Employers must recognise the 'valuable skills' young people offer, says O2 HR director
Ann Pickering, August 19, 2013
Last week, thousands of young people all over the country nervously opened the envelopes that, for many, will have felt like the ticket to a university degree and a successful career.
For many, university is not a viable or even appealing option and against a backdrop of rising youth unemployment, it's understandable that some will be worried about how they make the move from school to the workplace.
So, what do we need to do as a business community to help these young people take their first steps into the world of work?
First, we need to recognise the genuine benefits that the young generation can bring. Having grown up with the internet, young people have valuable skills that many other workers don't. It's therefore disappointing that when the country's economic growth depends on the digital economy, we're excluding from the workforce the very people with the skills to make the most of the opportunity that digital presents.
Second, if businesses are to reap the benefits of this 'digitally savvy' generation, we need to take action to help them make informed decisions. Once they have finished school or university it's too late. We need to educate young people earlier on in life about the different careers available and showcase the variety of routes into their chosen career, whether that's through internships, apprenticeships or graduate schemes.
There are a number of charities and organisations that can help link businesses with schools to provide such valuable career advice. We also need to look at new ways to inspire young people about the careers open to them.

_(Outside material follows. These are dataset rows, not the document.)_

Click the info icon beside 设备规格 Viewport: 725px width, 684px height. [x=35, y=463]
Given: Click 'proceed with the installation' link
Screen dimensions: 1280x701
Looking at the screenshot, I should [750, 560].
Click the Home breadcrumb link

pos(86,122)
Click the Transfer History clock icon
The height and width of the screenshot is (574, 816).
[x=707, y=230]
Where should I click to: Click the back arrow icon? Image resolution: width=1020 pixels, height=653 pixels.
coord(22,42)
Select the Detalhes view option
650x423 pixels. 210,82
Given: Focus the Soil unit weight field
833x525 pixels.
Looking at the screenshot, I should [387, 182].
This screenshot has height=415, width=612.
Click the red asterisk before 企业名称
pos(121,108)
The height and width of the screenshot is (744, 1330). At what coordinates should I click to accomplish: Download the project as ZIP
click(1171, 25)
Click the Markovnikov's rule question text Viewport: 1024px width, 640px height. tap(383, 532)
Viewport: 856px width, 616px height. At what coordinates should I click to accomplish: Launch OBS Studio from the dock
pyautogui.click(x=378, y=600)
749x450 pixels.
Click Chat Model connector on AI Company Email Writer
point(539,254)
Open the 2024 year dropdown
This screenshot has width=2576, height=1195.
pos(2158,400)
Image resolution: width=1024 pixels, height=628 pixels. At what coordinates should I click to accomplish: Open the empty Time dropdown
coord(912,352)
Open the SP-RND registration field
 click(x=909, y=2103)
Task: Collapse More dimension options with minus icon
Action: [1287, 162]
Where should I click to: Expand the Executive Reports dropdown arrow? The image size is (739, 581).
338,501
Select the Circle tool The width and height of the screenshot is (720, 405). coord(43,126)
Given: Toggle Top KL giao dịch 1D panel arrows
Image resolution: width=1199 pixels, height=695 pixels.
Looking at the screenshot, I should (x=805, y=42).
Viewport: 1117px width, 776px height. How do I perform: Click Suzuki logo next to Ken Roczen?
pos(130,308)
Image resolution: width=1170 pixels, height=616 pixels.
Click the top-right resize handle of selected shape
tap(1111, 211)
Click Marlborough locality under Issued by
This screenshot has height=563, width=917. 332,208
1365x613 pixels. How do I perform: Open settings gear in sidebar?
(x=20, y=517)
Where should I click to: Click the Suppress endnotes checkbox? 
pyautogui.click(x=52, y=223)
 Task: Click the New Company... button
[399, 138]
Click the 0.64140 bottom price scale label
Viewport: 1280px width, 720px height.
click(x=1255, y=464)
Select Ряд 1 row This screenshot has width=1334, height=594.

And finally, businesses need to recognise that even the smallest contribution will make a difference. Offering meaningful mentoring and advice such as what to wear on their first day, what to take to a meeting and how to apply their strengths and skills to an appropriate role can go a long way.
Supporting young people on their journey to work makes good business sense. Young people provide an exciting and talented pool of potential, but it's up to us as a business community to help them grow their confidence and capitalise on their skills and knowledge so we can develop a workforce fit for the future.